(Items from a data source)
────

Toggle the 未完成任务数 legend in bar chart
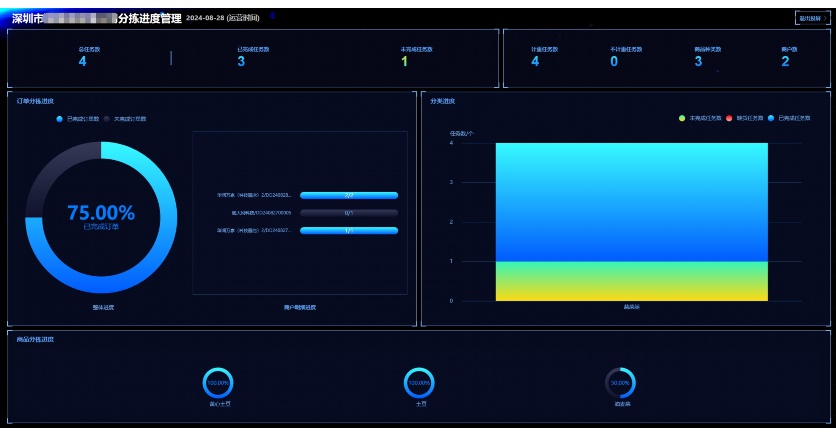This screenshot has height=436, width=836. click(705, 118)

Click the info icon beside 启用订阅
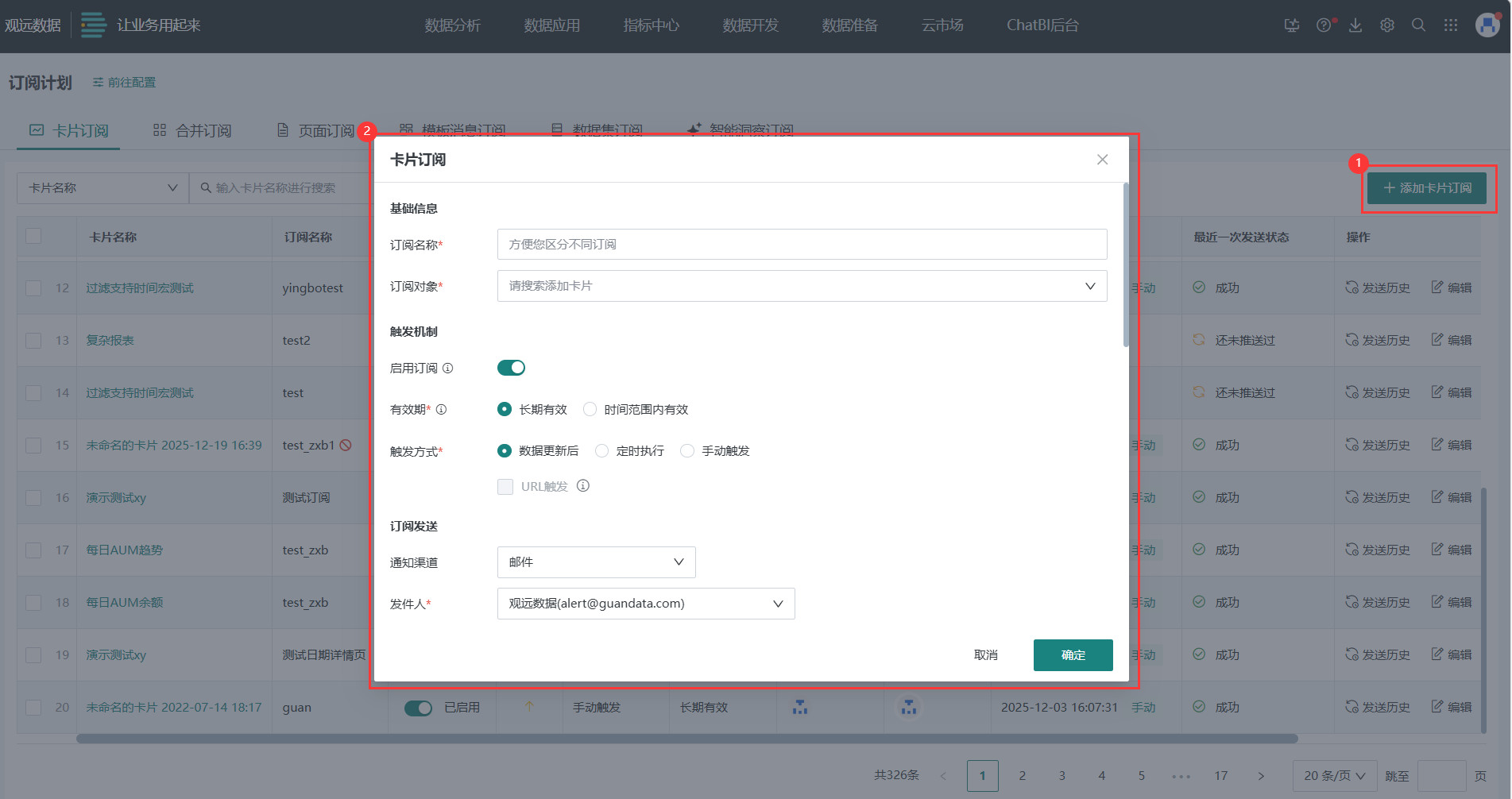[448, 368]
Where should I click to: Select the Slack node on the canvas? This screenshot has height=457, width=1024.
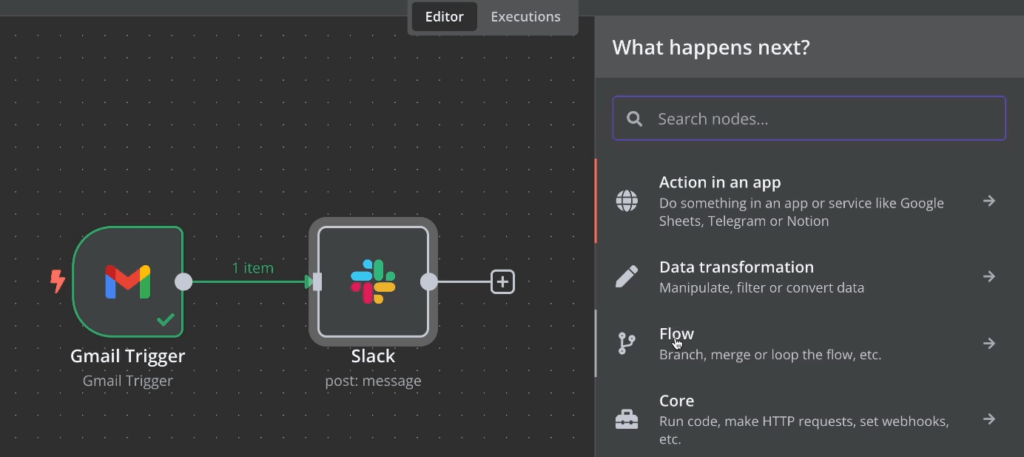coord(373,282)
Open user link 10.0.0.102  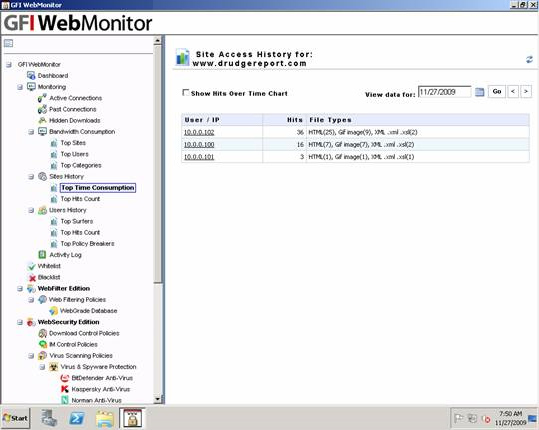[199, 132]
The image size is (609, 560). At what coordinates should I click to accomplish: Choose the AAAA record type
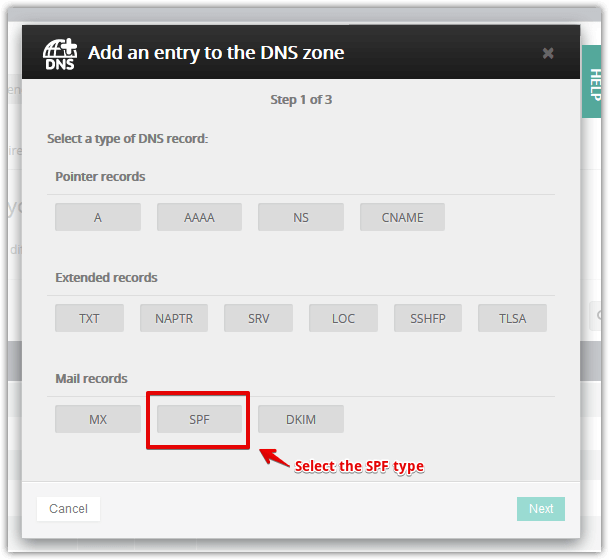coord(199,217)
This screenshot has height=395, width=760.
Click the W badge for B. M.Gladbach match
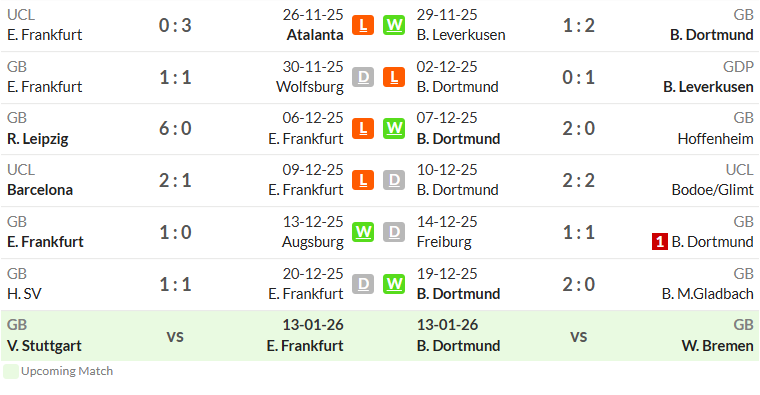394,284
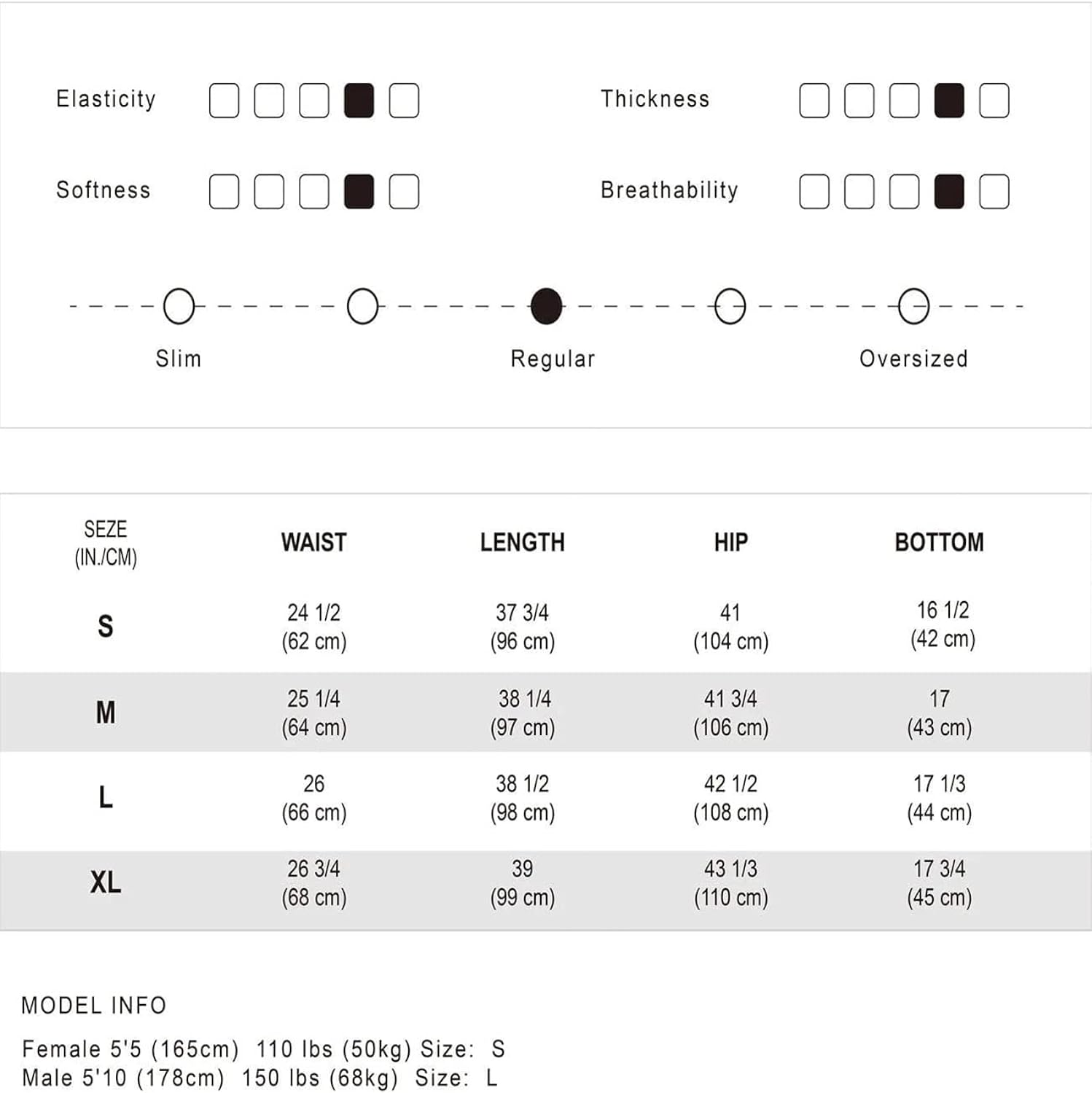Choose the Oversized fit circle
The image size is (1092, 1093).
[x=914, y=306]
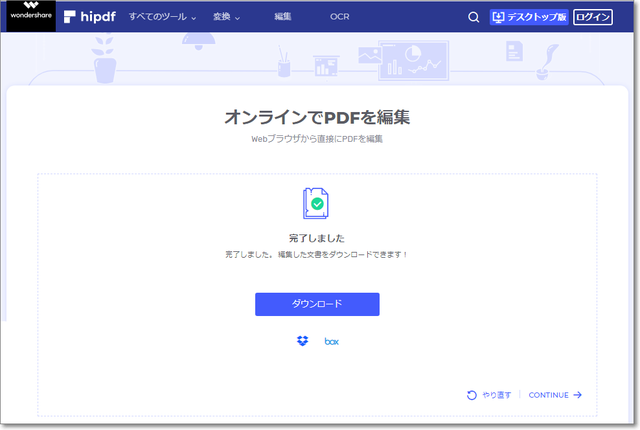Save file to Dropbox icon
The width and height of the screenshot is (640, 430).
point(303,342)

────

EXERCISE AIM
Your answer must be the lines from the line containing "The image size is (609, 560)." through the final line of the data, written out exactly, both ends included and pictures left out.

THE ANSWER
The image size is (609, 560). At what coordinates should I click to accomplish: Choose the AAAA record type
coord(199,217)
This screenshot has height=395, width=760.
Click the W badge for B. M.Gladbach match
394,284
Choose the Oversized fit circle
The image size is (1092, 1093).
[x=914, y=306]
Save file to Dropbox icon
The width and height of the screenshot is (640, 430).
point(303,342)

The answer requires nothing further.